(Data items)
_____

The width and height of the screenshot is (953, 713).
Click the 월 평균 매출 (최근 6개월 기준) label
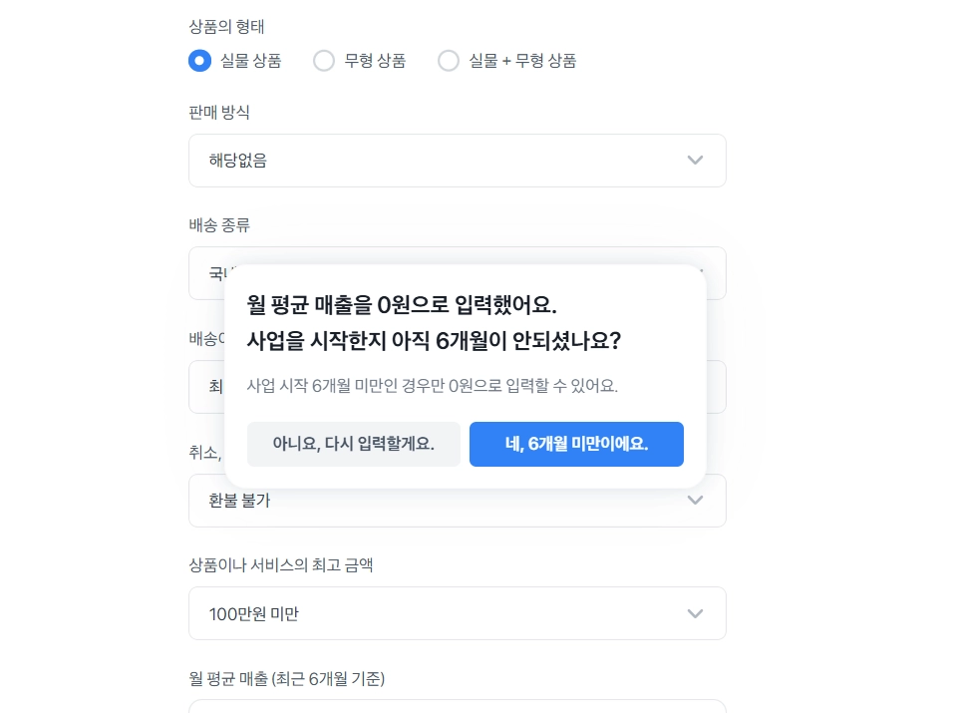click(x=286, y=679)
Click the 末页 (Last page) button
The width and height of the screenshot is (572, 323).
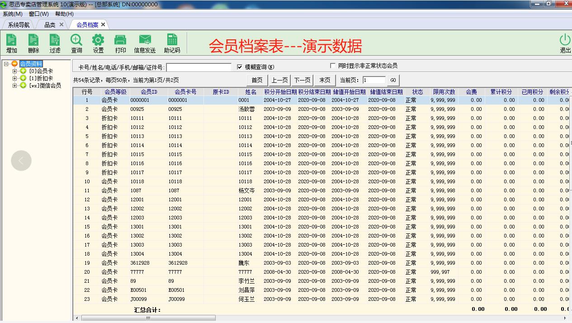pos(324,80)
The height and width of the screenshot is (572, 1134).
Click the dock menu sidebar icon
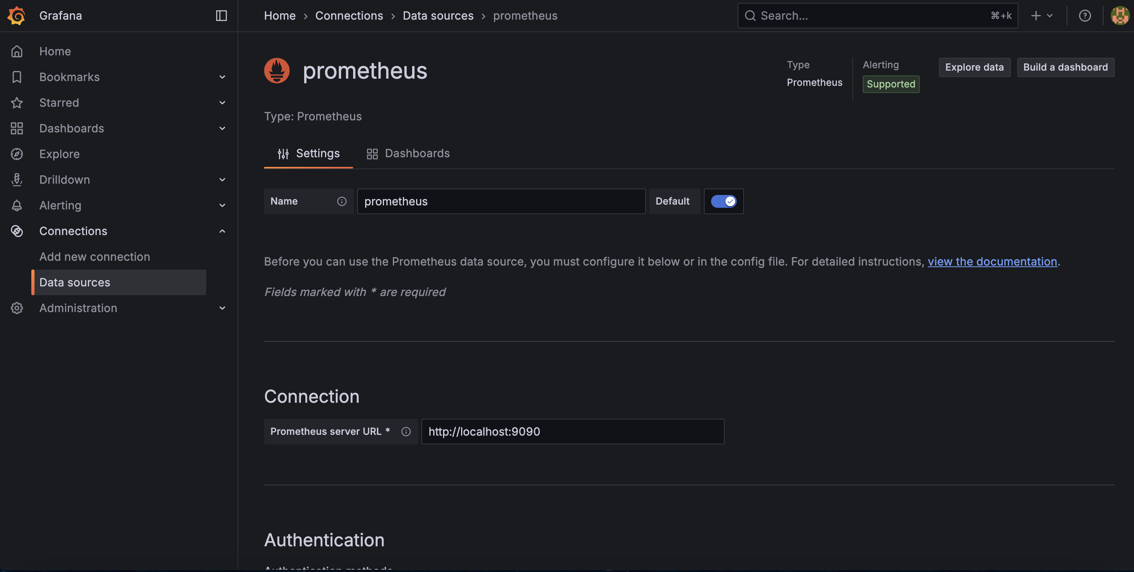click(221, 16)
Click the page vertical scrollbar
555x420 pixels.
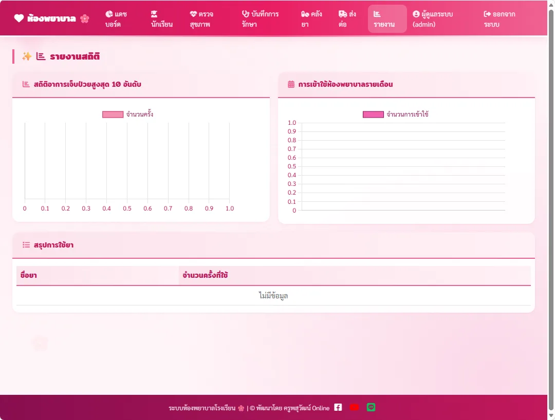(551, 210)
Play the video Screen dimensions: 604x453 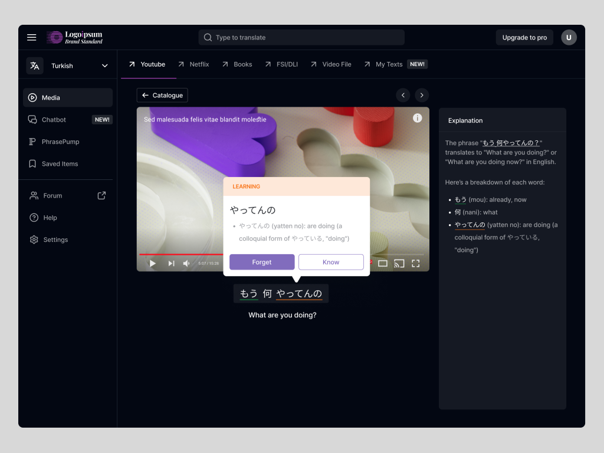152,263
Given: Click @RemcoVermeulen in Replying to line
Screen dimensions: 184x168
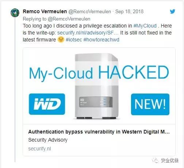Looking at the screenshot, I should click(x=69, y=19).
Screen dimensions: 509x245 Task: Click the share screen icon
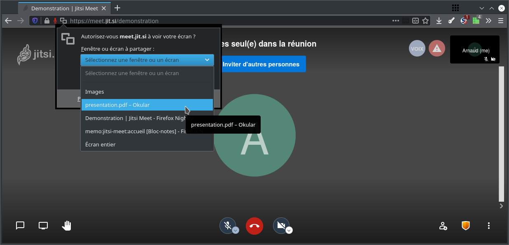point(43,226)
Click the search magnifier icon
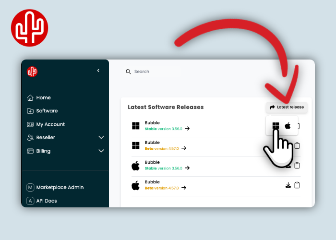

_____

=== TASK BRIEF ===
Wherever a line in the entries holds "page", copy that line.

=== COMPLETED EXERCISE ===
Click the 末页 (Last page) button
Click the page vertical scrollbar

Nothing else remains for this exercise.